While she’s a frequent wearer—both on and off stage—of track pants, hoodies, and sneakers galore, she’s also passionate about brands. “I’m really into Rick Owens, J.W.Anderson, Number (N)ine, and Undercover,” she tells us. “I love Chanel because they’re fly.” Sure, it’s a mixture of references, but if Shane had to sum it all up, she could. “I like to describe my style as sort of like The Matrix. I like leather, I like black, I like buckles, and I like layers.”
Like with most lyrical artists who gain our attention and make us hold on tight for every word, it’s Shane’s individuality and openness—not just the amazing style—that draw us in. And while she’s breaking boundaries in a male-dominated field, she also admits that the industry has a long way to go to reach equal representation. “Until everybody looks at it that way, the industry won’t change, you know?”

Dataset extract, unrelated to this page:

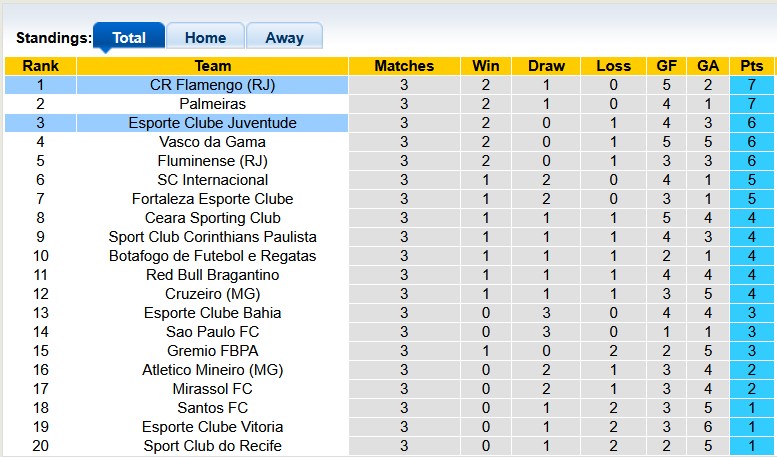
Task: Click the Pts column header
Action: (x=751, y=66)
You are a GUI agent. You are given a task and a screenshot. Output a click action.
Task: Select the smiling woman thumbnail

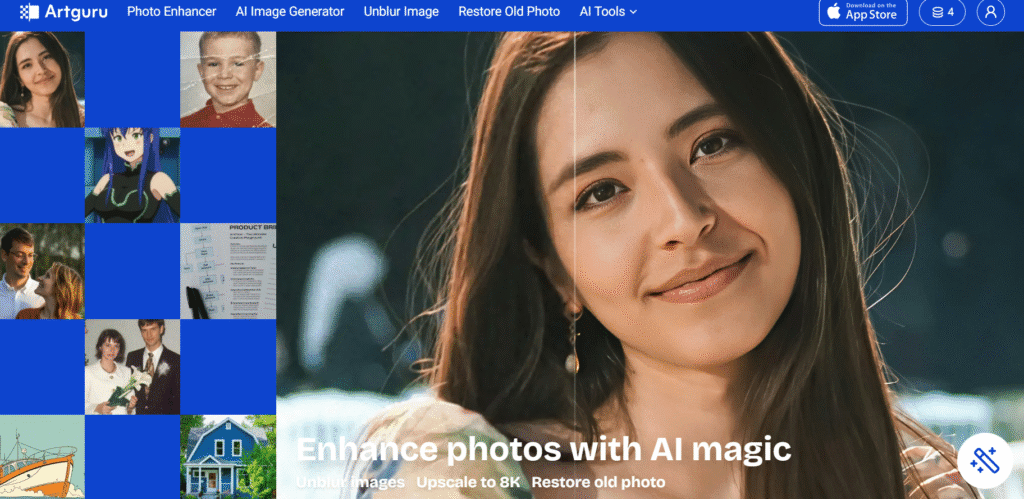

Furthermore, she speaks candidly about her personal life, her struggles, and her queer identity, allowing listeners to connect with her and see themselves in her work. “It’s not like I’m trying to use my music to talk about equal rights and to get all worldly on everybody—that’s not what I’m doing. I’m making what I’m feeling, what life is like for me, and what I’ve gone through,” she says. “I’m saying to just be yourself. You don’t have to be what anyone else tells you to be.”
As with most ambitious hustlers, the most exciting thing for Shane is always what’s up next. Specifically, this means the release of her upcoming tape—“I’ve been working on it for two months now, and I’m still recording it, so I’m excited to drop it”—and touring later this year. But the vision doesn’t stop there. “I want to do some movies, I want to get in on my modeling career,” she says, rattling off her future plans but assuring us that her focus is music. “I need to accomplish everything one thing at a time.” Despite the cliché of being young and hungry, there also seems to be a calmness Shane possesses as she steadily reaches for each new accomplishment. “I was born into entertainment,” she says. “Not just music, but the whole industry.” We’ll take that as a promise.